Así se solucionó la toma de la sede principal de la Unidad de Víctimas

 
Después de pasar la noche en la sede de la Unidad Nacional de Víctimas de Bogotá, mujeres en proceso de reparación colectiva logran acuerdo con funcionarios de la subunidad de reparación. Aquí les contamos en qué consisten los compromisos, según las partes.
 
21 de mayo de 2015
 
Cerca de 70 víctimas de Bolívar, Sucre y Santander – la Unidad de Víctimas comenta que fueron 47- llegaron a un acuerdo con la dirección técnica de reparación de la Unidad para la Atención y Reparación Integral a Víctimas, con lo que levantaron la ‘toma pacífica’ -para el movimiento de mujeres- o las vías de hecho -para la Unidad de Víctimas-.
 
Fueron varios los compromisos a los que llegaron los portavoces de cinco procesos de reparación –la Unidad dice que son tres procesos y que la representación que llegó a Bogotá no incluye la totalidad de vocerías de las comunidades-. Reconciliación Colombia leyó ambas comunicaciones escritas en extenso y por separado y resume a continuación los acuerdos que permitieron que las mujeres regresen a Bolívar, Sucre y Santander con el compromiso de que las Unidades Territoriales las traten mejor y de que habrá garantías para que puedan seguir ejerciendo su labor:
 
1.       Los procesos de reparación colectiva en mención y la Unidad se comprometen a realizar una serie de reuniones con las comunidades en los dos meses siguientes, así como a aclarar los recursos destinados a los procesos de reparación y que son manejados a través de las alcaldías. Por norma, la Unidad se apoya en las administraciones locales para ejecutar esta gestión. Las organizaciones de víctimas consideran que aquí ya hay un cuello de botella por los intereses regionales históricamente creados que favorecen el clientelismo y la politiquería.              


2.       Ambas partes llegaron al acuerdo de revisar qué está pasando con el trato dado por algunos funcionarios de la Unidad en el ámbito territorial. Las víctimas señalan que hay un trato indigno. La Unidad se comprometió a investigar estos hechos concretamente en las Unidades Territoriales de donde vinieron las delegaciones –Bolívar, Sucre y Santander-. “Es posible que haya dificultades en los territorios porque no todas las entidades tienen el mismo nivel de respuesta efectiva que esperan las víctimas, pero estamos construyendo la ruta de reparación con las comunidades paso a paso”, le dijo a este portal María Eugenia Morales, directora técnica de reparación de la Unidad.              
 
3.       Por último, ambas partes están de acuerdo en la importancia de los procesos de reparación colectiva.

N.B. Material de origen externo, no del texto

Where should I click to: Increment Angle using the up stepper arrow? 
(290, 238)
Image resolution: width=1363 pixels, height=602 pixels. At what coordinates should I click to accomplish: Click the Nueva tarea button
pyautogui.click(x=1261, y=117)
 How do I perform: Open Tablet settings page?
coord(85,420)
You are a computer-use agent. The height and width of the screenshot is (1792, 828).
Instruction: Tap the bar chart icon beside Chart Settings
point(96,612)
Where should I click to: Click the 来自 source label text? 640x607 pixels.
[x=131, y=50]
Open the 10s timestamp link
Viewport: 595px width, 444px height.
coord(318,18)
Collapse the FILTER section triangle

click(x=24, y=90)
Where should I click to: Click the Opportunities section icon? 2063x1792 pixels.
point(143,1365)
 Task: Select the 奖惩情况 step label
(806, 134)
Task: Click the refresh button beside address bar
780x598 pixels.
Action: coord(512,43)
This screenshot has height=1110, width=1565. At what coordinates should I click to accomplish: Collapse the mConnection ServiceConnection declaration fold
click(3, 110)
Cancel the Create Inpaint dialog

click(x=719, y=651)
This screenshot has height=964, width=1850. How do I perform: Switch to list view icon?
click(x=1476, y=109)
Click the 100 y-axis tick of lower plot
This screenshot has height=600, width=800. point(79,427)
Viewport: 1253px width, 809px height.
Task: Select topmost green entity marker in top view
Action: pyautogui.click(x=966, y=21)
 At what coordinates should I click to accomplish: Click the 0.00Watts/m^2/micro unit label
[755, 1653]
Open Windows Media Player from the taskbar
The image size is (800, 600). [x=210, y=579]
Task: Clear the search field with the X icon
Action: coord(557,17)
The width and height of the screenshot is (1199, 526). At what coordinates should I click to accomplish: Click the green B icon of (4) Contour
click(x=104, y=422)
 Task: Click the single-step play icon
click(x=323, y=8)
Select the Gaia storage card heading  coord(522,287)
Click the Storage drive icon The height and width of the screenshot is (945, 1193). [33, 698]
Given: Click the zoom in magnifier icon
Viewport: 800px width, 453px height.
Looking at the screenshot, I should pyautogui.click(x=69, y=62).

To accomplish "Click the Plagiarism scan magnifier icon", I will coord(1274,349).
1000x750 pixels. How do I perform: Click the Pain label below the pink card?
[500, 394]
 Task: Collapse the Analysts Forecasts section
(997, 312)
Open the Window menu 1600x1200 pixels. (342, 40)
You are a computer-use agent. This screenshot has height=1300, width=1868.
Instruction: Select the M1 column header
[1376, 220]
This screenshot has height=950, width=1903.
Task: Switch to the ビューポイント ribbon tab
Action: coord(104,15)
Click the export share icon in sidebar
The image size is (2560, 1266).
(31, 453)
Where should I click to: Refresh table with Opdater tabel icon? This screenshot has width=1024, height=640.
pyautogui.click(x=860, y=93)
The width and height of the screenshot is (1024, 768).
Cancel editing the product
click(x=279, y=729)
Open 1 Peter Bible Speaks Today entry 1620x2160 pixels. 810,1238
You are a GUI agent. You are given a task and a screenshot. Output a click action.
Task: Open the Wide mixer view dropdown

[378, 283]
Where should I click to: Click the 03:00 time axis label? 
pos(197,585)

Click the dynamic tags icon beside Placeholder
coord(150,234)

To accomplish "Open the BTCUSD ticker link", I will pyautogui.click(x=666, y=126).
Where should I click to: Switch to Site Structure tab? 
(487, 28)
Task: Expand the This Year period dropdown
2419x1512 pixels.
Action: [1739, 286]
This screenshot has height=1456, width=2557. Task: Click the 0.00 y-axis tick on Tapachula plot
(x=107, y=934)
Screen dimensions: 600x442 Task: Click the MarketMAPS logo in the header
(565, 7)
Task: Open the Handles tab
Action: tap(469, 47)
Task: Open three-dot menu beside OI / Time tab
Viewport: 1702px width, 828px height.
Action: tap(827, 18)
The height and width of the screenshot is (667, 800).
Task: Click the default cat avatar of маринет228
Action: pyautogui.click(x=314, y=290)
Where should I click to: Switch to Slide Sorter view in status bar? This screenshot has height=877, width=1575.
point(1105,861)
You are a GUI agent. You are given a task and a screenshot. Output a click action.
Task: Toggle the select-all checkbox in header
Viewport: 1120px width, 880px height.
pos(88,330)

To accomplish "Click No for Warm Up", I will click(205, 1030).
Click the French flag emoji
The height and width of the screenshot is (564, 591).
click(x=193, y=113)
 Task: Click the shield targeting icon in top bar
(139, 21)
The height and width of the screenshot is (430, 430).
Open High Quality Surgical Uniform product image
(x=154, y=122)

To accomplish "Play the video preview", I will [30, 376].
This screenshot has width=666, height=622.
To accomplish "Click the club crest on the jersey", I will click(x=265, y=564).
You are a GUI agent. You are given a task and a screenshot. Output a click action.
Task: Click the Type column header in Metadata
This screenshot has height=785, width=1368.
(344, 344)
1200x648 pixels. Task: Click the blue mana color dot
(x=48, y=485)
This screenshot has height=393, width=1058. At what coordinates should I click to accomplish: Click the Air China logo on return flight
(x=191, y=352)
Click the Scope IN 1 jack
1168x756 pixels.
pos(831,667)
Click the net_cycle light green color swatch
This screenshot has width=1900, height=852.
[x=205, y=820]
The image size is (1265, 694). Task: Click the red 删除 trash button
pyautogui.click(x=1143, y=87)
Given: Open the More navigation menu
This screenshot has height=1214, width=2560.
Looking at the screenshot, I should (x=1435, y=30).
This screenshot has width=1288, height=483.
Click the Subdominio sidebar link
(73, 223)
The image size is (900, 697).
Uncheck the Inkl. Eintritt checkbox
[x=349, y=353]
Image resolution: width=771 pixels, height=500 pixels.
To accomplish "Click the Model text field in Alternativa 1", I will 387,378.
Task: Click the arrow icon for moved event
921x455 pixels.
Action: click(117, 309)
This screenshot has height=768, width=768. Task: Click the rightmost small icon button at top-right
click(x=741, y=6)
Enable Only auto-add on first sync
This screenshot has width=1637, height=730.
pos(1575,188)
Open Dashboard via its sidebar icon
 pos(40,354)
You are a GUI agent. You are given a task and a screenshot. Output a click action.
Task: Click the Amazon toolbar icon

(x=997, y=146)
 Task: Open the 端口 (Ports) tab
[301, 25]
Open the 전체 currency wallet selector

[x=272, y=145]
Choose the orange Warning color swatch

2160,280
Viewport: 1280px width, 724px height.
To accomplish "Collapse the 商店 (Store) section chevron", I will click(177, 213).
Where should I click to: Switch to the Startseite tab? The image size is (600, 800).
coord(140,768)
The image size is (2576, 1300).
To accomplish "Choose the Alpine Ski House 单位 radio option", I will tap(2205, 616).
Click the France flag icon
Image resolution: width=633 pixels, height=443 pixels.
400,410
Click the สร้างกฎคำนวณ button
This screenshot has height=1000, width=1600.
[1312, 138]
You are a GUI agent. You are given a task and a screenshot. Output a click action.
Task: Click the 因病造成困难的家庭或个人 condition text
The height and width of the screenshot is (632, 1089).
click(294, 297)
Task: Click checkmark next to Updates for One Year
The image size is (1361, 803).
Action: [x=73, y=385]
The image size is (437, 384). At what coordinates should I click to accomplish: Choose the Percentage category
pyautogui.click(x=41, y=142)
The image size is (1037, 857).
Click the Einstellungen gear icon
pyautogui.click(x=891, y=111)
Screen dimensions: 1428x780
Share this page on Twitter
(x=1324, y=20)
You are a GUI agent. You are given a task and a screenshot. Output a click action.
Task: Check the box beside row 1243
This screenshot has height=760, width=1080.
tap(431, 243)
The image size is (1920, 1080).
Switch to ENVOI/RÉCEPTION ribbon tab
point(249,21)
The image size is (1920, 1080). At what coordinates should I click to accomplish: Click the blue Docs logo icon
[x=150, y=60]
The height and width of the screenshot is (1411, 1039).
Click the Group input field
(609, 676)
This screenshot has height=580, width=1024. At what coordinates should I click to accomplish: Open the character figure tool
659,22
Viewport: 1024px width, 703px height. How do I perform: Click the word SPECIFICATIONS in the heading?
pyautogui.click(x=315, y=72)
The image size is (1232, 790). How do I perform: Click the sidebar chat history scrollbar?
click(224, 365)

Las mujeres dicen que el espíritu de la ley es bueno –la ley 1448 de 2011- pero que en su ejecución esta ley ha sido una frustración para alcanzar los derechos de las víctimas. La Unidad considera que con todos los problemas que puedan estarse presentado “el proceso de reparación ha permitido reactivar las dinámicas comunitarias y de las organizaciones, un mayor acceso de las víctimas a la información y un diálogo permanente institucional”, según comentó Morales.        
 
Al regresar a sus comunidades, las organizaciones –en las que sienten respaldo las mujeres, mientras que la Unidad dice que reemplazan a las comunidades- solicitaron que Unidad de Víctimas y Defensoría, institución que sirvió de garante a estos compromisos- tomen medidas que les garanticen seguridad.